START Records for the exercise

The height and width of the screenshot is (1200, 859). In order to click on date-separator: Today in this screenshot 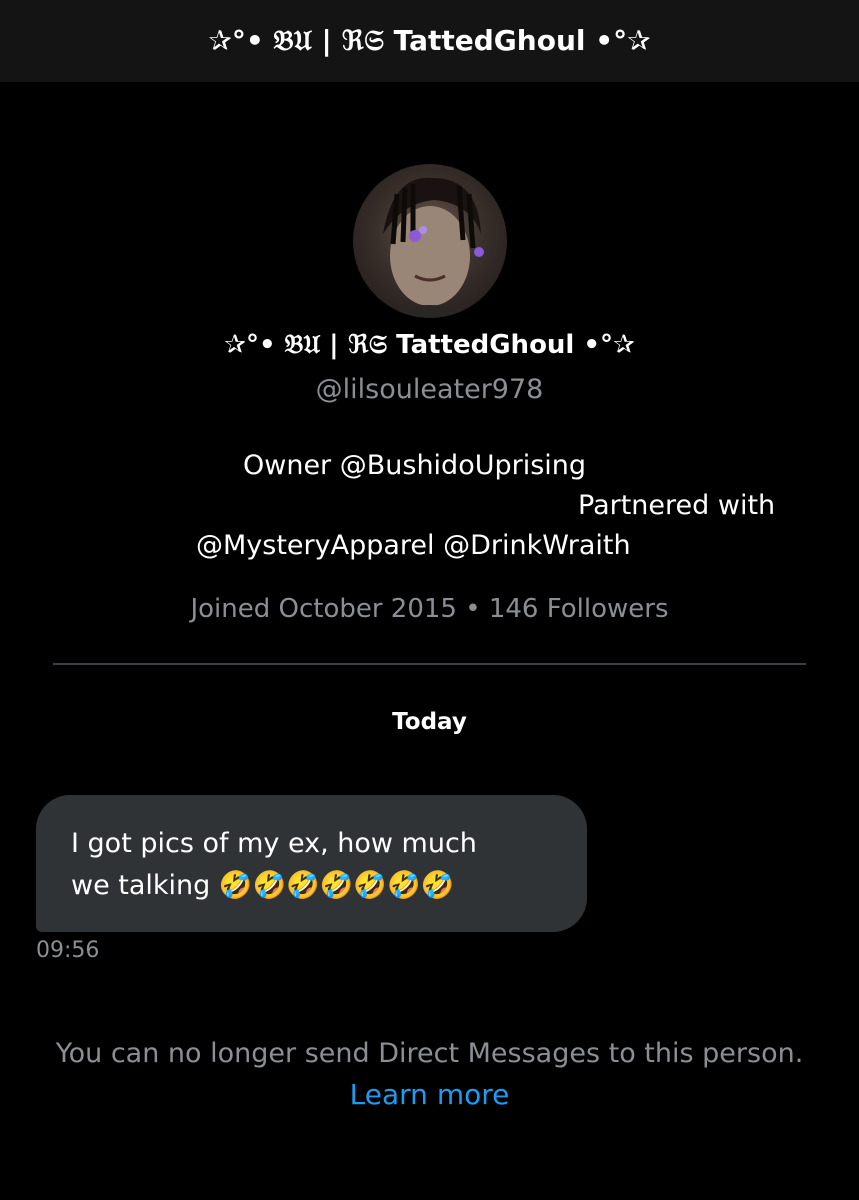, I will do `click(430, 722)`.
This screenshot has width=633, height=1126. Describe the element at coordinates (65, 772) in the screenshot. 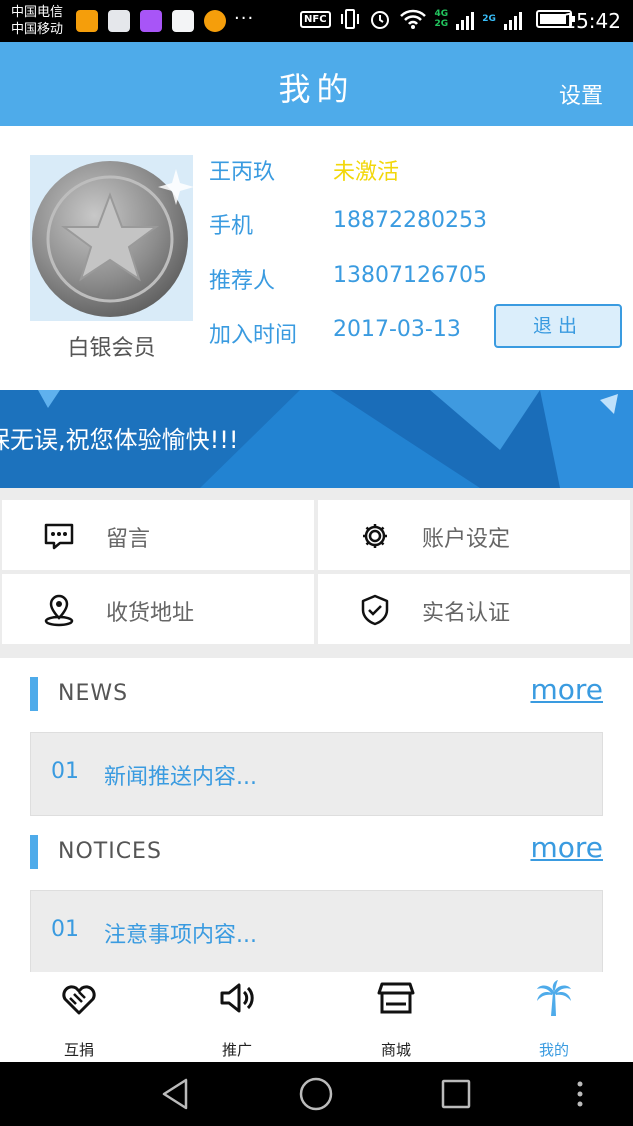

I see `news-item-number: 01` at that location.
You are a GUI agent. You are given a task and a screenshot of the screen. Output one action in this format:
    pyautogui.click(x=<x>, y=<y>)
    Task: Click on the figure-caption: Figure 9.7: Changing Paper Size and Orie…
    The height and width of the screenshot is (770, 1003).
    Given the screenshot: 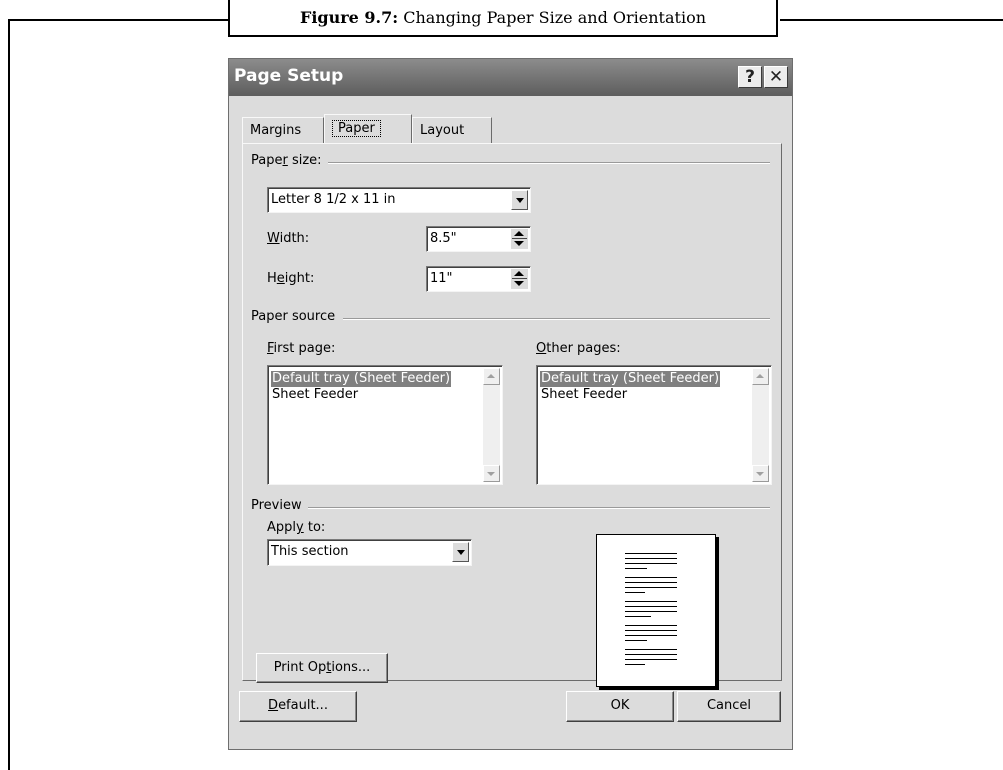 What is the action you would take?
    pyautogui.click(x=503, y=18)
    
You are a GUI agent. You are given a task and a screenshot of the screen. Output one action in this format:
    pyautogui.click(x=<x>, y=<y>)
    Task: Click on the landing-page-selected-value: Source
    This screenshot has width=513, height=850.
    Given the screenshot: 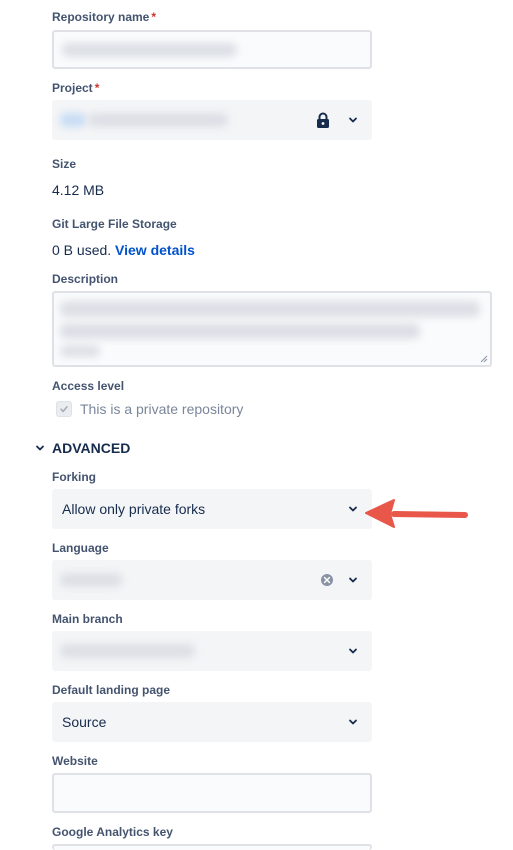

END Records for the exercise

• [Task to complete] Can you rewrite only the lines from the one with "This screenshot has width=633, height=1126." to the one with "at that location.", putting "Identify" in place of "Describe" and leaving everything else the same? Omit the pictures from your answer.

• [Task result]
This screenshot has width=633, height=1126. Identify the element at coordinates (65, 772) in the screenshot. 

I see `news-item-number: 01` at that location.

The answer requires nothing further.